▸ **LISTED ENTRIES**

+++

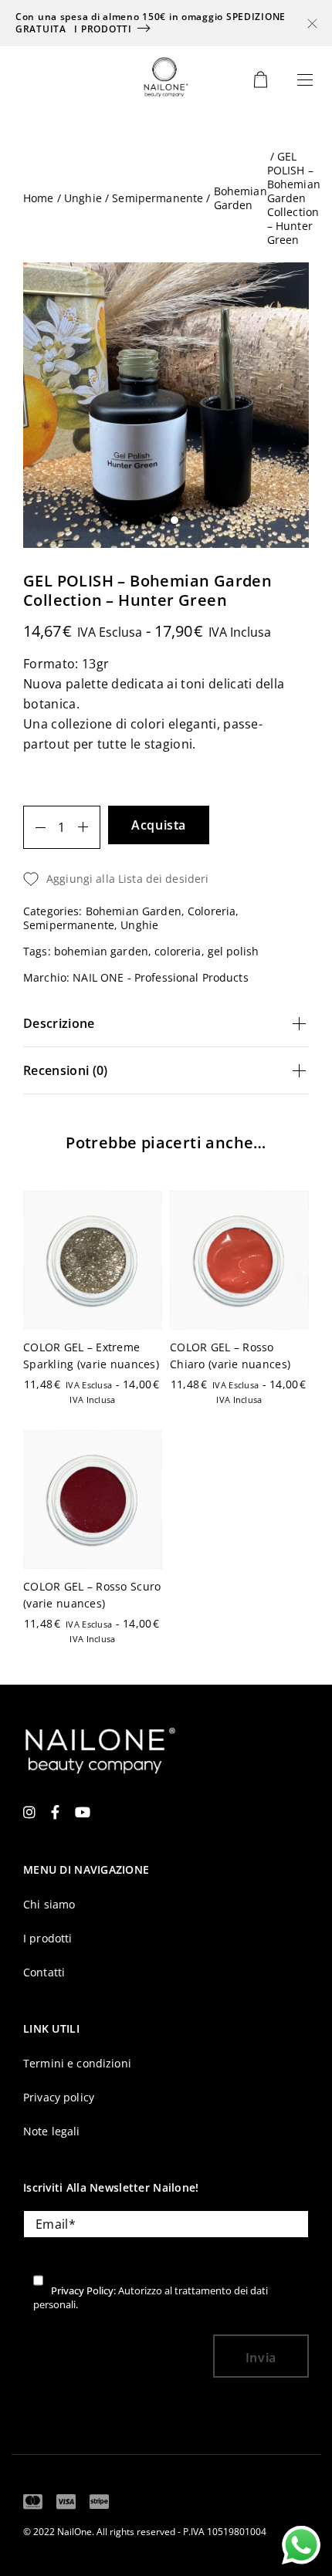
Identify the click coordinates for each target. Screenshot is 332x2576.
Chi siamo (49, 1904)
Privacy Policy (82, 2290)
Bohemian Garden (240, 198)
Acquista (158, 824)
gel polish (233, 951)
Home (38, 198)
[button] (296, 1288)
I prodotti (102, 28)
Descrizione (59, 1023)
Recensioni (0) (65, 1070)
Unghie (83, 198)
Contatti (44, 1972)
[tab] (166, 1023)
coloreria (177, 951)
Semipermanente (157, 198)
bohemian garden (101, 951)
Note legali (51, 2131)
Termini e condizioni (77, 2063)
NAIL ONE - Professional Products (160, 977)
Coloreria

+++

▸ **TASK TO COMPLETE**
Could you restate the material word for word, skipping any pictures it holds?

▸ **SOLUTION TO THE PROBLEM**
Identify the click coordinates for each target. Screenshot is 332x2576.
Chi siamo (49, 1904)
Privacy Policy (82, 2290)
Bohemian Garden (240, 198)
Acquista (158, 824)
gel polish (233, 951)
Home (38, 198)
[button] (296, 1288)
I prodotti (102, 28)
Descrizione (59, 1023)
Recensioni (0) (65, 1070)
Unghie (83, 198)
Contatti (44, 1972)
[tab] (166, 1023)
coloreria (177, 951)
Semipermanente (157, 198)
bohemian garden (101, 951)
Note legali (51, 2131)
Termini e condizioni (77, 2063)
NAIL ONE - Professional Products (160, 977)
Coloreria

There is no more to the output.